Does Your Culture Support CRM?
At the Frost & Sullivan executive summit on CRM held this week in Scottsdale, AZ, today's overarching message was this: If your company does not fully embrace CRM, the initiative will "drive off a cliff."
"It's a behavior called CRM, not a technology," said Mark Sauter, president and CEO, GTP Associates Inc., speaking on the culture changes necessary to support CRM. And because changing behavior is always a long-term process, he said, companies need to begin cultural changes early in the CRM implementation.
Companies want their people to use new CRM processes, but what's most important is getting those employees to think differently, said HP's CRM director, Mike Overly.
"The philosophy, 'If we build [CRM] right it will sell itself' is not true," Sauter said. An organization needs to be sure that its employees know what it means to that company to deliver customer value. Once that is understood, companies can begin to do the team building and put the tools and strategies in place to deliver that value and build loyalty, he said.
Sauter said that this culture change is unlikely to materialize unless CRM has executive-level support to the extent that company leaders are role models of the behaviors they expect from customer-facing employees.
HP's Overly echoed Sauter's sentiment, saying that executive support is crucial to CRM success.
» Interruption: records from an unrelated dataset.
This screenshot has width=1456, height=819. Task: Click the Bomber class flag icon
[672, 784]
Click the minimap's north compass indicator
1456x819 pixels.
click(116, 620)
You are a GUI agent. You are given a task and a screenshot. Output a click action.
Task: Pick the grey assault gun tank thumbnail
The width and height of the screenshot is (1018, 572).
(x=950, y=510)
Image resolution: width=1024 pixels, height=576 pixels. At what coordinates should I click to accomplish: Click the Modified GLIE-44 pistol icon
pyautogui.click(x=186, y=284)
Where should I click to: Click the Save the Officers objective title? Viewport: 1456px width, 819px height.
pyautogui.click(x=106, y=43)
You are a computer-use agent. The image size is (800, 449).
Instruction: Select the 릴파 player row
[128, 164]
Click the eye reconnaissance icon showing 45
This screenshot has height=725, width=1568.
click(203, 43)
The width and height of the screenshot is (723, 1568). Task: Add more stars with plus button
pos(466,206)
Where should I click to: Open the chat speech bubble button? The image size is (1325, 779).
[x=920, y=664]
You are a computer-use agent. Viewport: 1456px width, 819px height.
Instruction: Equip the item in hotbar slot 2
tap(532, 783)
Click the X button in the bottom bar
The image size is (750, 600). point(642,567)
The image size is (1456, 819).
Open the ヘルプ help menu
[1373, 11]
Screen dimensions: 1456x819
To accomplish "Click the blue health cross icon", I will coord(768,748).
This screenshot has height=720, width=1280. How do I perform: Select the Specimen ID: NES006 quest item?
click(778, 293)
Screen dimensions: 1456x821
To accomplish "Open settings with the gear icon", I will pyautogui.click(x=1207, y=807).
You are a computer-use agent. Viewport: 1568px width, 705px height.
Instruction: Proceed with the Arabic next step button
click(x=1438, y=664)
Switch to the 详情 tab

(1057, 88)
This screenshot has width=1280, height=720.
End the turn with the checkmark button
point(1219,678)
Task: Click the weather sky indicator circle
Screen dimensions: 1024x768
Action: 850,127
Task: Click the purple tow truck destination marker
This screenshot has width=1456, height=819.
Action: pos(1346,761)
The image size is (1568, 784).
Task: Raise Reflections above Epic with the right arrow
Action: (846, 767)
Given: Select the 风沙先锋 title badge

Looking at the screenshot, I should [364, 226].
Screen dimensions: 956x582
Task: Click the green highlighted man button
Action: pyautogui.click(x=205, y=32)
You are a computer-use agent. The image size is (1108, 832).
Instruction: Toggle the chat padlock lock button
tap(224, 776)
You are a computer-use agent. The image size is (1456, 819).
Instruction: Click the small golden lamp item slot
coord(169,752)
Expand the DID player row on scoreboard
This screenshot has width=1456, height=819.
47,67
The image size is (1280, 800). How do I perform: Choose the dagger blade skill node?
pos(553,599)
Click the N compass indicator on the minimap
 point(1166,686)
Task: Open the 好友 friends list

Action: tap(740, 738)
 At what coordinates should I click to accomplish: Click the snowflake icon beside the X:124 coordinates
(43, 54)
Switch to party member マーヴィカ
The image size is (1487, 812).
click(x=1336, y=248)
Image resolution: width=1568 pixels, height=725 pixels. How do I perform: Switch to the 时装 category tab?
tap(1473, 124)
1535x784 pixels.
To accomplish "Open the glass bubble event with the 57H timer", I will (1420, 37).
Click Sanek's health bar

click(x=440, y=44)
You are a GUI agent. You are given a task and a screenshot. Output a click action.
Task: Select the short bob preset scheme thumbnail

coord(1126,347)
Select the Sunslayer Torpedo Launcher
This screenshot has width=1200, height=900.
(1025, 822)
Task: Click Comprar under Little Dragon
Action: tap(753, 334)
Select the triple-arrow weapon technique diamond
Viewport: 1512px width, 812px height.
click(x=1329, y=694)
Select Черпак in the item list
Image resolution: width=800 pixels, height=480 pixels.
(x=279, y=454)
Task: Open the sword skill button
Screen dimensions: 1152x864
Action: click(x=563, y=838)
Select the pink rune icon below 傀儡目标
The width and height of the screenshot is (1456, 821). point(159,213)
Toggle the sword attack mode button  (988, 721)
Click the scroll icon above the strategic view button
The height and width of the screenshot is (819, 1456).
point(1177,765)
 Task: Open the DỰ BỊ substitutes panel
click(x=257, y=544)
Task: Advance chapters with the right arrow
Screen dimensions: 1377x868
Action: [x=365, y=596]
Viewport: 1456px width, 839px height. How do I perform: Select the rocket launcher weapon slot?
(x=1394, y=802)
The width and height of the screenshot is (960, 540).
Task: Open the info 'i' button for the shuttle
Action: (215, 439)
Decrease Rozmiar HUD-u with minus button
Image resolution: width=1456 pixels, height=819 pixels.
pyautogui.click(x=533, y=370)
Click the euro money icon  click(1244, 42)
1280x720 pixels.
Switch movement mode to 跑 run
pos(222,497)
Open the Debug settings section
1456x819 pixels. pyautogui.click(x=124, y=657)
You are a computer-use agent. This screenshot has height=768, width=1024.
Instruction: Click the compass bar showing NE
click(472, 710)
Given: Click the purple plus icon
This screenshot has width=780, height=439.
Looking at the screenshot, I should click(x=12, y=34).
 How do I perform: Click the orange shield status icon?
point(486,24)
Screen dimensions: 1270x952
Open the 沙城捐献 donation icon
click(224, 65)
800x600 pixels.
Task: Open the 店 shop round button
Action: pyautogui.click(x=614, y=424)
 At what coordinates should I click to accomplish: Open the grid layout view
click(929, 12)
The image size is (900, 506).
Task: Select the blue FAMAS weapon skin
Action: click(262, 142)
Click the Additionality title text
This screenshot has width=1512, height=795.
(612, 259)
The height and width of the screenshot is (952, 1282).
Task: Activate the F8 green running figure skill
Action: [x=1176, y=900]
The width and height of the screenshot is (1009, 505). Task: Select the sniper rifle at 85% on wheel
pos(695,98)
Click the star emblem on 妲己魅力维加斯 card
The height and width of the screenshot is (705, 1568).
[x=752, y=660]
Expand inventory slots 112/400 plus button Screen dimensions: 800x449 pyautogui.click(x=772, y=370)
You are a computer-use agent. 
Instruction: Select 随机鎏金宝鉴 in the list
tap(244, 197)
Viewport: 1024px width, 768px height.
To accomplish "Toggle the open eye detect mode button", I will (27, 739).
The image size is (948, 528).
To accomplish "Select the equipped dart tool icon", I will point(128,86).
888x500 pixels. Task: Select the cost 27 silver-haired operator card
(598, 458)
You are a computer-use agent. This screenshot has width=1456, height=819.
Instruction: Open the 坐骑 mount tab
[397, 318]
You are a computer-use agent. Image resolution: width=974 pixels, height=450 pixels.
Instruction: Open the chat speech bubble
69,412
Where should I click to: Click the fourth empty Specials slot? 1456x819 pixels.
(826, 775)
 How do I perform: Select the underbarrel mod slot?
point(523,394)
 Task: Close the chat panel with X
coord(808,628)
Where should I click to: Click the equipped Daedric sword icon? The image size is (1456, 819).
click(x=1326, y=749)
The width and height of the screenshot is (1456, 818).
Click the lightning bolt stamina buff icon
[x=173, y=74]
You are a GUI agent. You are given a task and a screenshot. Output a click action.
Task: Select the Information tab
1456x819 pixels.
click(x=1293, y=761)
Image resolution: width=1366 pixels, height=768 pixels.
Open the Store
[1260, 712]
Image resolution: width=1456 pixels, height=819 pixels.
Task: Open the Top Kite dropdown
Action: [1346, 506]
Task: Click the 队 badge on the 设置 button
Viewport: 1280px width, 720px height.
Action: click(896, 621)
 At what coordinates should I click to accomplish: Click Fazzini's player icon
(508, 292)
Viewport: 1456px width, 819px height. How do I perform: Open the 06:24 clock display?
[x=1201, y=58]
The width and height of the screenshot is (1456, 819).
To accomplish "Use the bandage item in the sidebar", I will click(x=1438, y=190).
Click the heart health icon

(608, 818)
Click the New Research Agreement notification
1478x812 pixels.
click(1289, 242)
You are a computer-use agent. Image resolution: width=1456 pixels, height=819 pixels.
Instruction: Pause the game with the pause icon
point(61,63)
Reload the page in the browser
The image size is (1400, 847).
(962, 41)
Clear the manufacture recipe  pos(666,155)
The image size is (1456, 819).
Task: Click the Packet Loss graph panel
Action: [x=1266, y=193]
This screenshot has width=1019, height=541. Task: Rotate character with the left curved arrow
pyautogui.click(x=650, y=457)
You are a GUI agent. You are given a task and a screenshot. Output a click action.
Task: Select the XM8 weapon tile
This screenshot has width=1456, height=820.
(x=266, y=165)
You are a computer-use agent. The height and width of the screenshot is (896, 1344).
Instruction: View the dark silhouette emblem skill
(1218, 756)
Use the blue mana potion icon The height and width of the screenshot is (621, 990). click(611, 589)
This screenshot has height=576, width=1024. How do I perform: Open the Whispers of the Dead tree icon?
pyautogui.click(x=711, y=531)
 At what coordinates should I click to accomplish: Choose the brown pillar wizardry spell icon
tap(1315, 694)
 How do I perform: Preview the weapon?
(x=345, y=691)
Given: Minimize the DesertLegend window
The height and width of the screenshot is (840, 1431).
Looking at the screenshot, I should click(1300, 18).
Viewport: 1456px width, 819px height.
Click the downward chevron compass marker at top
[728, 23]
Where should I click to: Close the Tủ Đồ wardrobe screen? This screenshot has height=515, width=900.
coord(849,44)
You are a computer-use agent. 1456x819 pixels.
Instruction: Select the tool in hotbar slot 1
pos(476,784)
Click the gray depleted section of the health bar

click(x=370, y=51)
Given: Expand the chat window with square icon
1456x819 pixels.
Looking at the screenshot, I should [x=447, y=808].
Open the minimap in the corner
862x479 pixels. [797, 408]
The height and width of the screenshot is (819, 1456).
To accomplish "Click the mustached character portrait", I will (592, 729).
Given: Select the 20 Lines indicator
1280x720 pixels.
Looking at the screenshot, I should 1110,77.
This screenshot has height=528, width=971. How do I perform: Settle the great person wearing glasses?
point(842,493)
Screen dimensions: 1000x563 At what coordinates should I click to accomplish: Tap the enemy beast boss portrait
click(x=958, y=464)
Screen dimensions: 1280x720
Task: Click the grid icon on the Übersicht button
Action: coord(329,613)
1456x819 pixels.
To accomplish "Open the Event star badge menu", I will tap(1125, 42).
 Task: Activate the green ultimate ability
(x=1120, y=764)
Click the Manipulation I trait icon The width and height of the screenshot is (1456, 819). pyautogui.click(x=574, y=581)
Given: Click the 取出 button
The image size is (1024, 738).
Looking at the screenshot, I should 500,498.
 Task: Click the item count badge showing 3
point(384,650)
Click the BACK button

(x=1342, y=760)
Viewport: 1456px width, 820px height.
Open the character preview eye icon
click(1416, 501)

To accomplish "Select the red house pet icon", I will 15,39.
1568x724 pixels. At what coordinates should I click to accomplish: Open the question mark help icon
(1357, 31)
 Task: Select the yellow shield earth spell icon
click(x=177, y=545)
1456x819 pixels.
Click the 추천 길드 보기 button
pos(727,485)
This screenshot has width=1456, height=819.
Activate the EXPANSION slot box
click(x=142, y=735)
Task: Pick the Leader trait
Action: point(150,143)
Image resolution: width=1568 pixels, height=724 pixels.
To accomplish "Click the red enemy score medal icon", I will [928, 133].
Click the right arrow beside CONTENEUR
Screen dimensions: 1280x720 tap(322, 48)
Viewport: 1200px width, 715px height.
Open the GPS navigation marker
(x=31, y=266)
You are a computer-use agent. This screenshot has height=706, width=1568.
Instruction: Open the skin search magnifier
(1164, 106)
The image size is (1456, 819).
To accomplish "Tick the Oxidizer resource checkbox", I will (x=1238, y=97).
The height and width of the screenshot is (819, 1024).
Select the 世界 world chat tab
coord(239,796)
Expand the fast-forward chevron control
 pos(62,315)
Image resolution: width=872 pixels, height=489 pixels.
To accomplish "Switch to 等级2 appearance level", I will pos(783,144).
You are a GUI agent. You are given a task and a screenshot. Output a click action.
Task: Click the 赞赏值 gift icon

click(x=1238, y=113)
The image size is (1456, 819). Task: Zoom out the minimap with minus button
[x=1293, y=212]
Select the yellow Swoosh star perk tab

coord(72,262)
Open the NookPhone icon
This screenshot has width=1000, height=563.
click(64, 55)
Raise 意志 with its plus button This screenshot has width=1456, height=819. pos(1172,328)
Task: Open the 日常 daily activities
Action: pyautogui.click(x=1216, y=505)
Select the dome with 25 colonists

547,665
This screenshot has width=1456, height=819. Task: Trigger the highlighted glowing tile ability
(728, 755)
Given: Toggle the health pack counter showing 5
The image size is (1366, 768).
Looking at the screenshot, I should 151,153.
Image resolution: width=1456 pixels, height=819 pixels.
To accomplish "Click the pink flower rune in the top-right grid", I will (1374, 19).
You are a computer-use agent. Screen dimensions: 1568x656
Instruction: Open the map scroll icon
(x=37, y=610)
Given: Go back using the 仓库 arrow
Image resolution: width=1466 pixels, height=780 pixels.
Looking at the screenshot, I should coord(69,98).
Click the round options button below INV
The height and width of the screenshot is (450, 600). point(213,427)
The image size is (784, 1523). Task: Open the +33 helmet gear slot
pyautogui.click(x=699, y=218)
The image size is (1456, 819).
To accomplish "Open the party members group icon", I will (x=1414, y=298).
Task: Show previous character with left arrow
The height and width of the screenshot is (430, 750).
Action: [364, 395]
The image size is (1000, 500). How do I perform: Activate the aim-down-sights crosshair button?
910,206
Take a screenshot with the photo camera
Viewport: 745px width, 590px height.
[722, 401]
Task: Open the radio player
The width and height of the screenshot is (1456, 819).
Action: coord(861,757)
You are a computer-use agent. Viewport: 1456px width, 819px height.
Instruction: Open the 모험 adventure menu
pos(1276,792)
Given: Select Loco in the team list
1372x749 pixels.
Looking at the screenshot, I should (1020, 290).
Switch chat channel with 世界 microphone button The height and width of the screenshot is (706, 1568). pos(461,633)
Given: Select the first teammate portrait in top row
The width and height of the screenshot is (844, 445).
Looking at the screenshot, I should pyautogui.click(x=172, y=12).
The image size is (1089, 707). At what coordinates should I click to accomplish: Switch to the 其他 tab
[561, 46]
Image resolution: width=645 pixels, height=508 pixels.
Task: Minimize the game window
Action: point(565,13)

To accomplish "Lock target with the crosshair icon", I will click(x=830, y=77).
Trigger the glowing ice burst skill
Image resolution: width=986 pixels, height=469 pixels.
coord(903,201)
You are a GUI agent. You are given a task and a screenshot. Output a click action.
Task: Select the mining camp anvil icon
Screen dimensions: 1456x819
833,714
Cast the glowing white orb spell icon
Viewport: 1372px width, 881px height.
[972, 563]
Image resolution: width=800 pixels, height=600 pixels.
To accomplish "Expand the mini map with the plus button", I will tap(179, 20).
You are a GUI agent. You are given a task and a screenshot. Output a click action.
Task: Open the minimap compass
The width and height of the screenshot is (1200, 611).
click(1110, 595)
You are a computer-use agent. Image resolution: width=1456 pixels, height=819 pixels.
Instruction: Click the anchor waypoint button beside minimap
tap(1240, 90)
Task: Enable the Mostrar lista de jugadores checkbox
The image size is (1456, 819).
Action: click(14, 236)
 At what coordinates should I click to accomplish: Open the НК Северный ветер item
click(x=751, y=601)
Overly said that one way to get and keep executive-level support is to keep CRM strategies focused on the company's business goals.
That philosophy works for Peter Weedfald, vice president of strategic marketing and new media for Samsung Electronics America Inc.: "My goal is to [use CRM to] suck the air out of my competition." But to do so it's necessary to unify the company under one CRM vision, he said. "A prelude to failure is not building a CRM umbrella over every aspect of your business," Weedfald said.